(Provided data Opens)
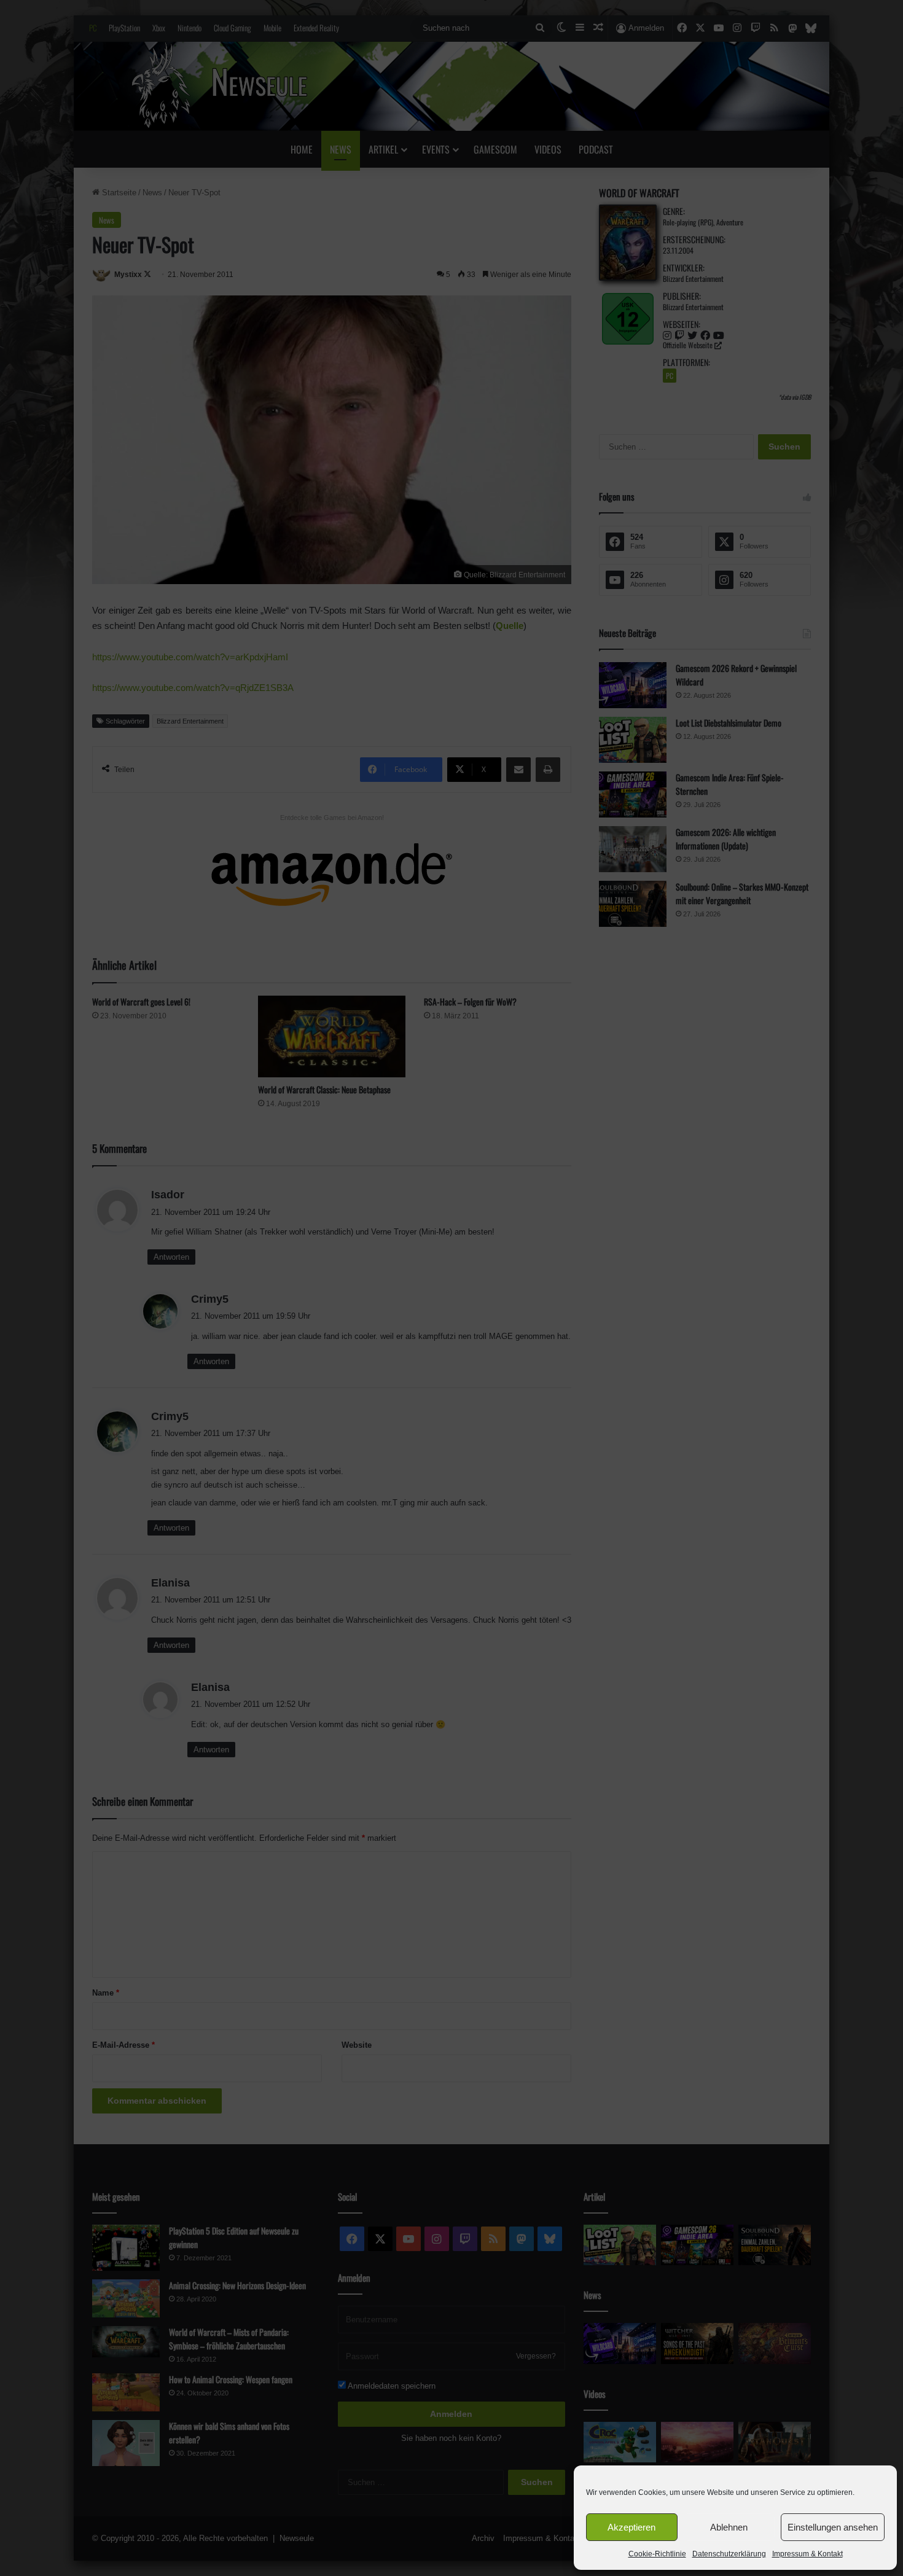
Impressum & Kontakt (807, 2554)
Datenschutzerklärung (729, 2554)
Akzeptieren (631, 2527)
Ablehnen (729, 2527)
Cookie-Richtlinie (657, 2554)
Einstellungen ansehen (833, 2527)
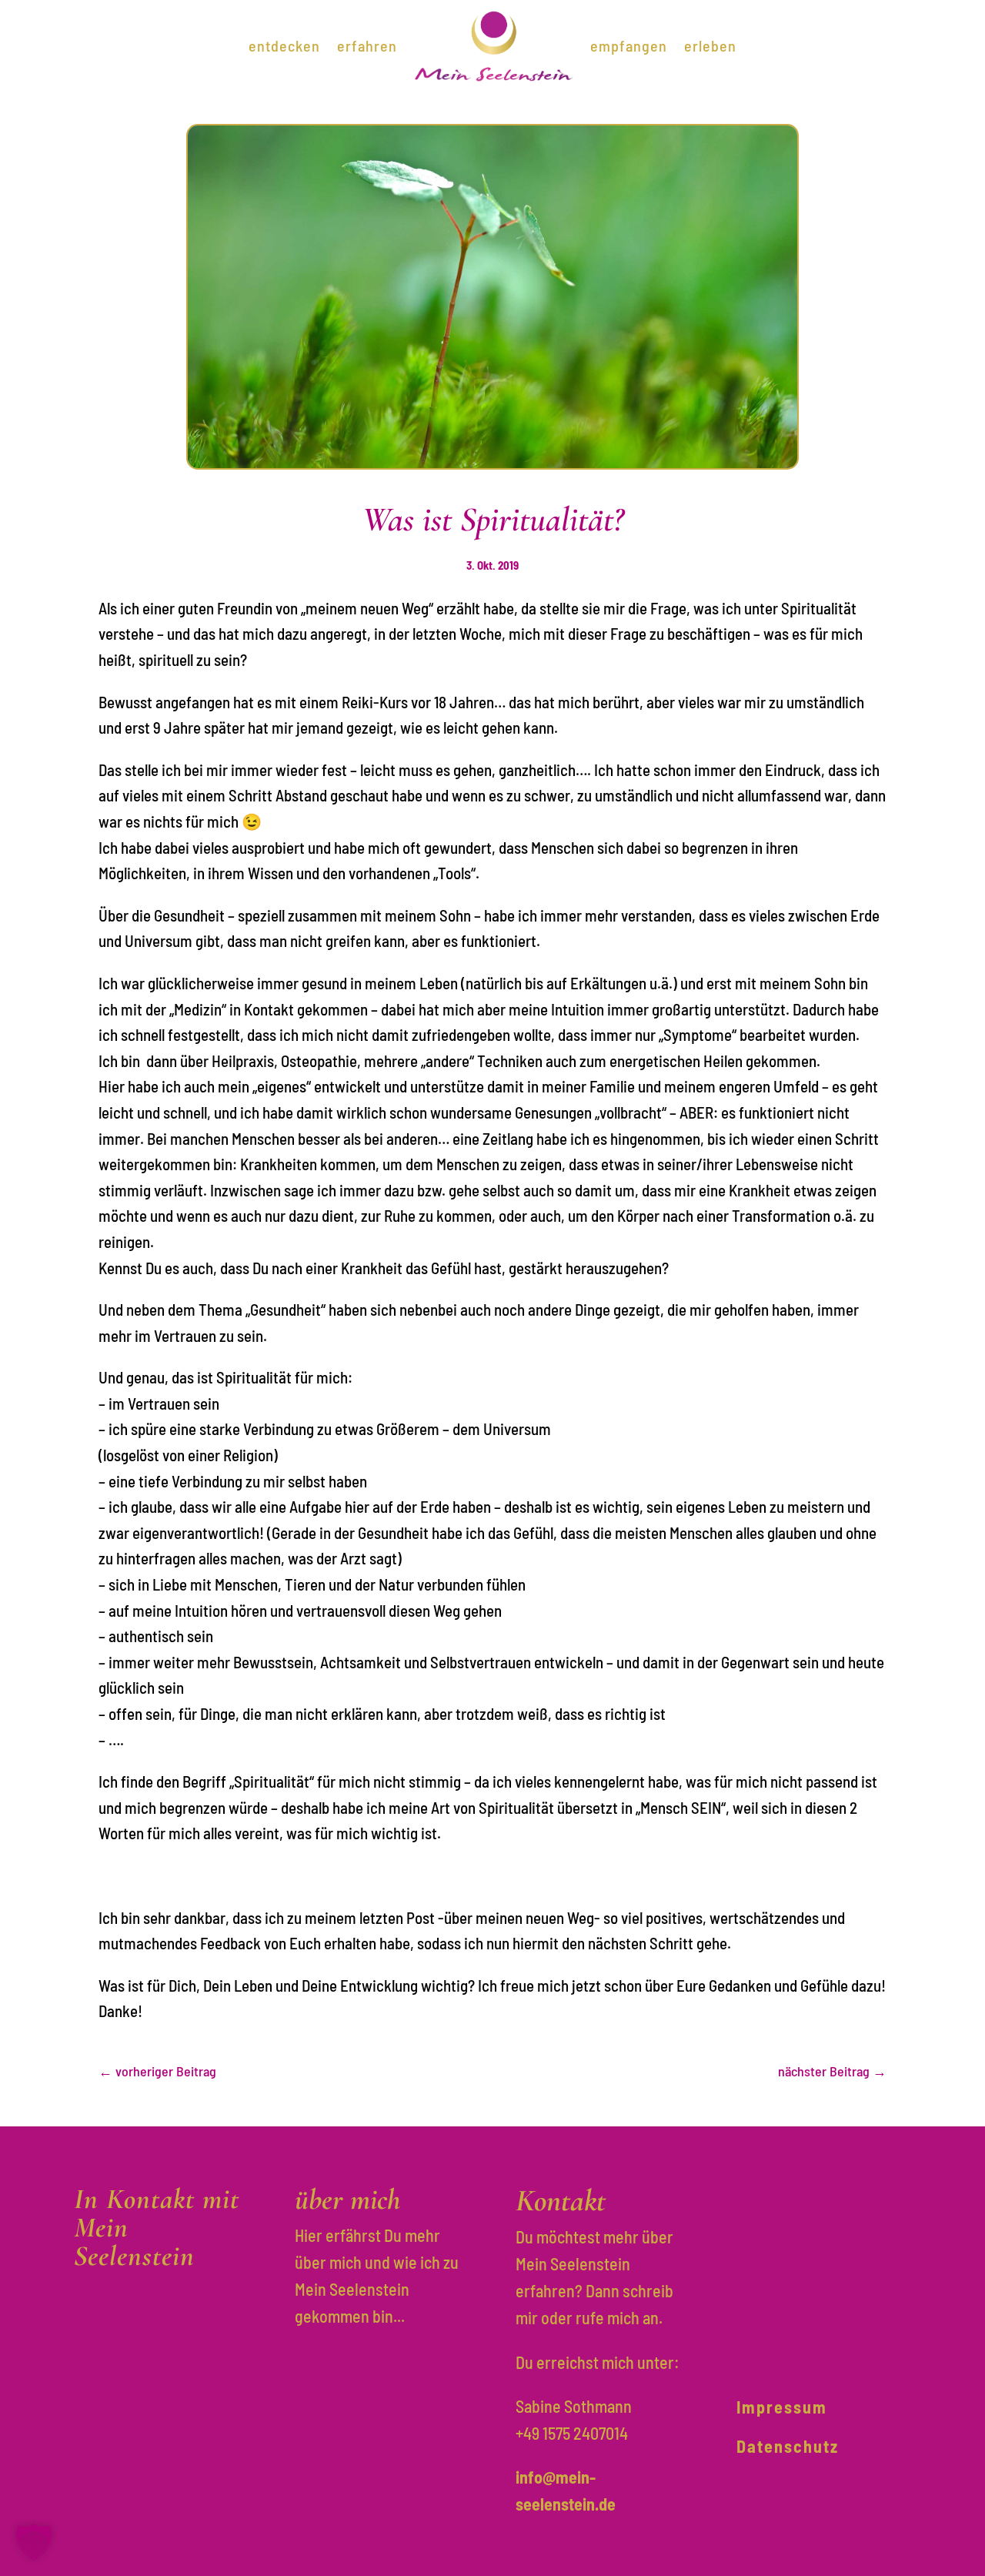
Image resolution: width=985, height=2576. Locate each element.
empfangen (628, 45)
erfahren (367, 45)
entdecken (284, 45)
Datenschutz (787, 2446)
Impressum (781, 2407)
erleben (710, 45)
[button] (34, 2542)
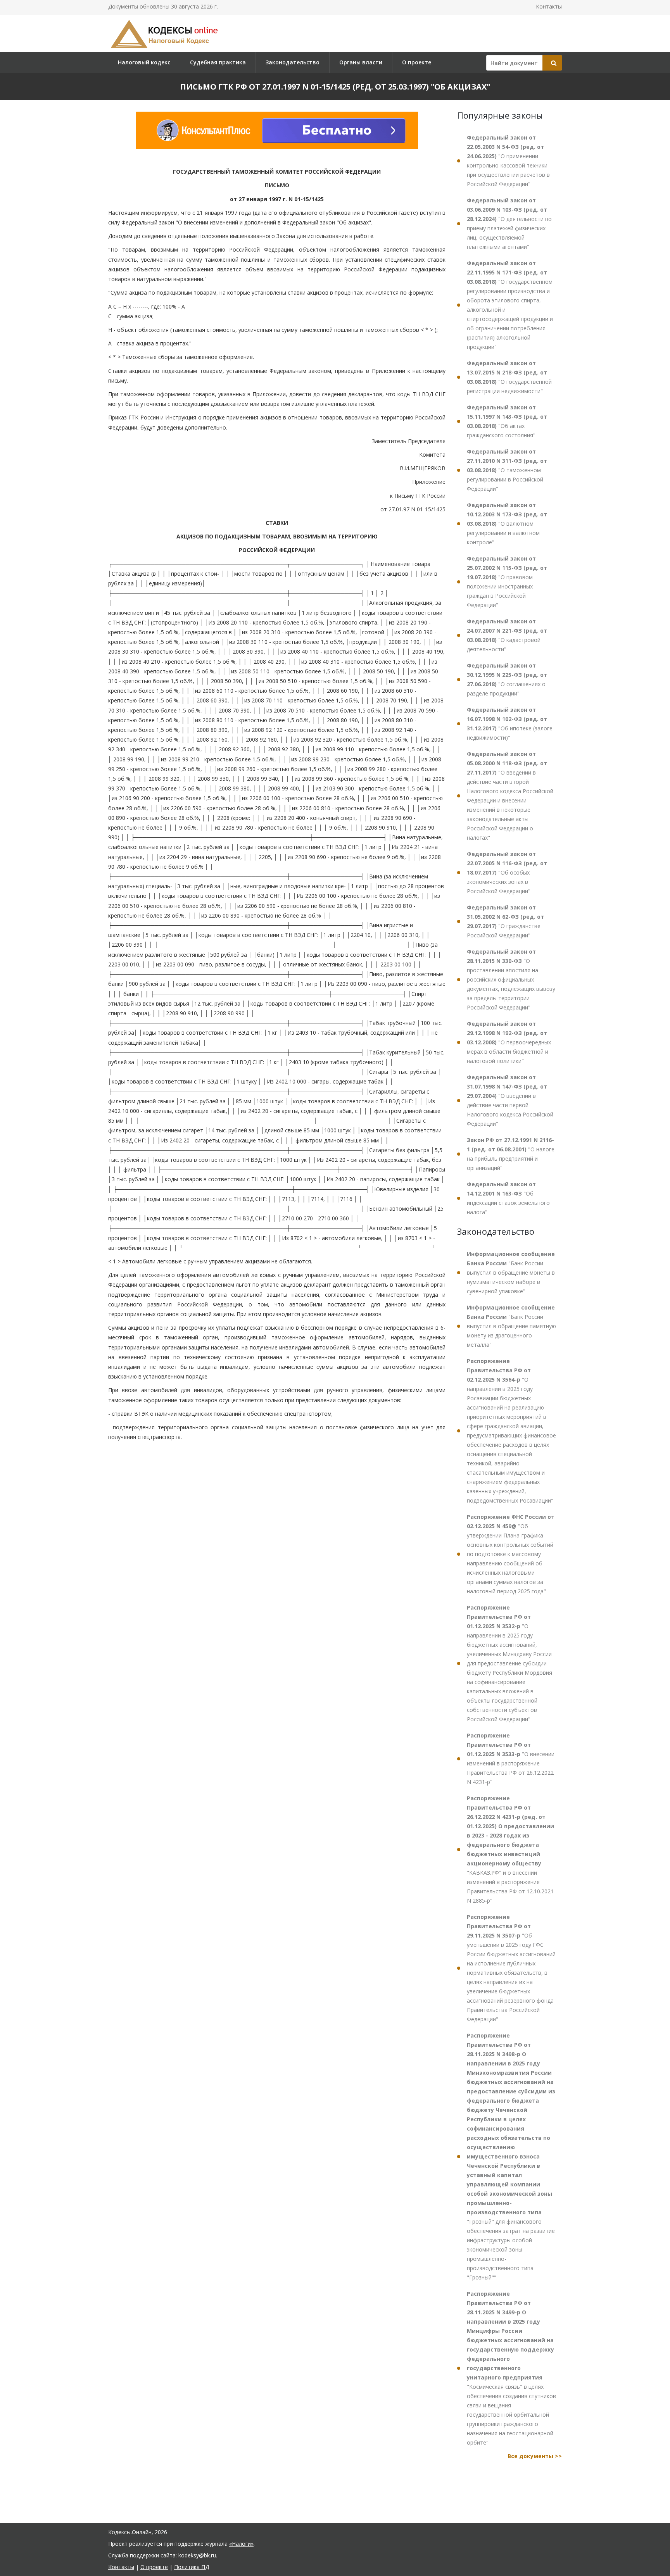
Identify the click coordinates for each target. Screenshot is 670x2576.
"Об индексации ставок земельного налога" (508, 1198)
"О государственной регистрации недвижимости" (509, 377)
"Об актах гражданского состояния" (507, 421)
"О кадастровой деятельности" (507, 635)
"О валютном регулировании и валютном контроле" (507, 523)
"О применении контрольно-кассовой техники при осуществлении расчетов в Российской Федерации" (508, 161)
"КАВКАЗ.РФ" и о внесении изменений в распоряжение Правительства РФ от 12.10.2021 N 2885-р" (510, 1849)
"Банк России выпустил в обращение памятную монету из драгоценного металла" (511, 1326)
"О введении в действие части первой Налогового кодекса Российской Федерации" (510, 1100)
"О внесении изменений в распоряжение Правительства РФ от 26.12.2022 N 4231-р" (510, 1759)
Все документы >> (535, 2456)
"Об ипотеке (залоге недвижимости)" (510, 723)
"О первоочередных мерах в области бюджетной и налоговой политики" (509, 1042)
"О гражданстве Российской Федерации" (505, 921)
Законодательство (292, 62)
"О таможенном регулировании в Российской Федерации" (507, 470)
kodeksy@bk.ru (197, 2555)
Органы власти (360, 62)
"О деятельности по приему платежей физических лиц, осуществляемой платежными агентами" (509, 223)
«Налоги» (241, 2543)
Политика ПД (191, 2567)
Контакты (549, 6)
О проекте (416, 62)
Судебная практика (218, 62)
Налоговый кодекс (144, 62)
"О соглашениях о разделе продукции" (507, 679)
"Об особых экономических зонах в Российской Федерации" (507, 872)
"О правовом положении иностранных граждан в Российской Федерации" (507, 582)
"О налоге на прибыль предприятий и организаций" (510, 1154)
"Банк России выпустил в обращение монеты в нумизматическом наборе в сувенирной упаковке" (511, 1272)
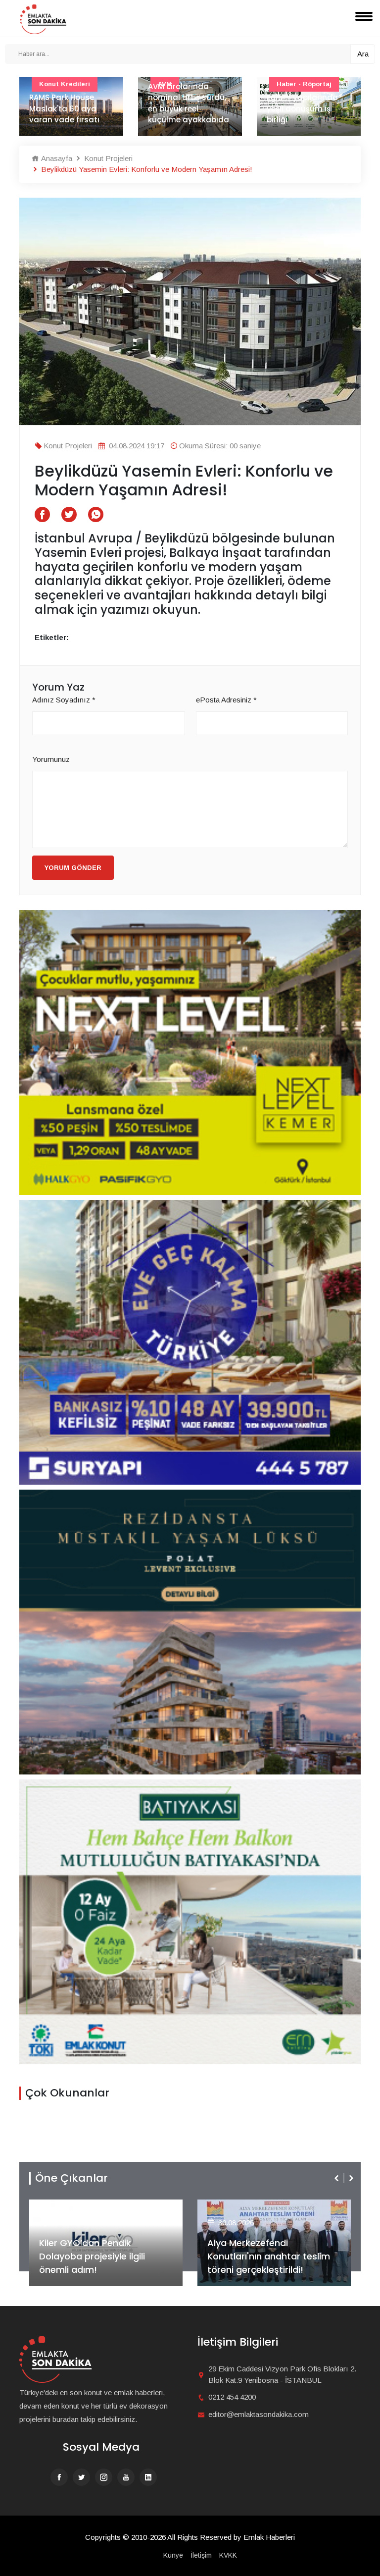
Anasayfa (55, 158)
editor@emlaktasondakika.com (258, 2414)
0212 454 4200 (232, 2397)
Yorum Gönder (73, 867)
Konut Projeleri (107, 158)
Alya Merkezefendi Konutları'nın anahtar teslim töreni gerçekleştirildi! (100, 2256)
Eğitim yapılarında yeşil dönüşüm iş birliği (183, 108)
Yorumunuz (51, 759)
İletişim (201, 2555)
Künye (173, 2555)
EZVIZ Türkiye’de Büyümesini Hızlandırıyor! (268, 2263)
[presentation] (337, 2178)
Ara (363, 54)
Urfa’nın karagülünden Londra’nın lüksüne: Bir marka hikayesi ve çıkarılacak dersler (307, 97)
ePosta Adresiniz (226, 700)
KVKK (228, 2555)
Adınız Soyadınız (63, 700)
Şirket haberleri (243, 2206)
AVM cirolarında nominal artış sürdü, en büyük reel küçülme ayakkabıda (69, 103)
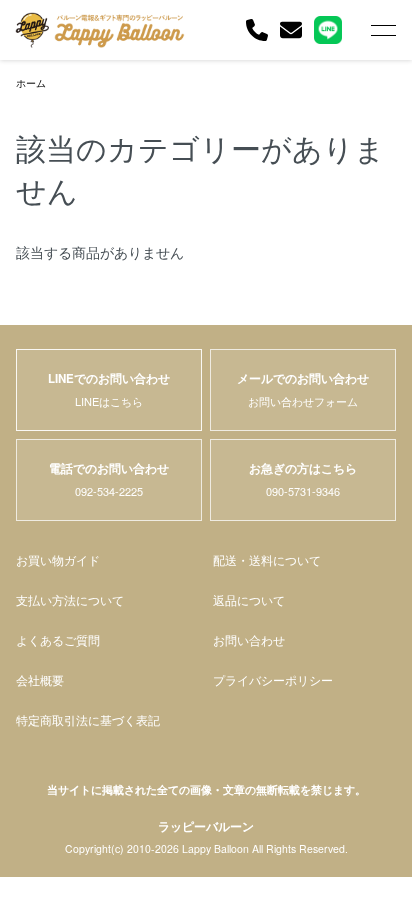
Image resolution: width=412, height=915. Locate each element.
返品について (249, 600)
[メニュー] (382, 30)
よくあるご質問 (58, 640)
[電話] (257, 30)
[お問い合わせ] (291, 30)
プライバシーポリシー (273, 680)
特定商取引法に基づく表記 (88, 720)
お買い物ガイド (58, 560)
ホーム (31, 83)
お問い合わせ (249, 640)
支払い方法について (70, 600)
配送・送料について (267, 560)
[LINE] (328, 30)
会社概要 (40, 680)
(Provided data Closes)
> [What to do] Starting with the line that has "Ablehnen (729, 2527)" and ending with the line that has "введении в действие", repeat the lines above exactly, omitting every picture.

> [Answer to this problem]
Ablehnen (729, 2527)
Cookie-Richtlinie (657, 2554)
Einstellungen ansehen (833, 2527)
Image resolution: width=985, height=2576. Locate each element.
empfangen (628, 45)
erfahren (367, 45)
entdecken (284, 45)
Datenschutz (787, 2446)
Impressum (781, 2407)
erleben (710, 45)
[button] (34, 2542)
Identify the click coordinates for each target. Screenshot is 670x2576.
"Об индексации ставок земельного налога" (508, 1198)
"О государственной регистрации недвижимости" (509, 377)
"Об актах гражданского состояния" (507, 421)
"О кадастровой деятельности" (507, 635)
"О валютном регулировании и валютном контроле" (507, 523)
"О применении контрольно-кассовой техники при осуществлении расчетов в Российской Федерации" (508, 161)
"КАВКАЗ.РФ" и о внесении изменений в распоряжение Правительства РФ от 12.10.2021 N 2885-р" (510, 1849)
"Банк России выпустил в обращение памятную монету из драгоценного металла" (511, 1326)
"О введении в действие части первой Налогового кодекса Российской Федерации" (510, 1100)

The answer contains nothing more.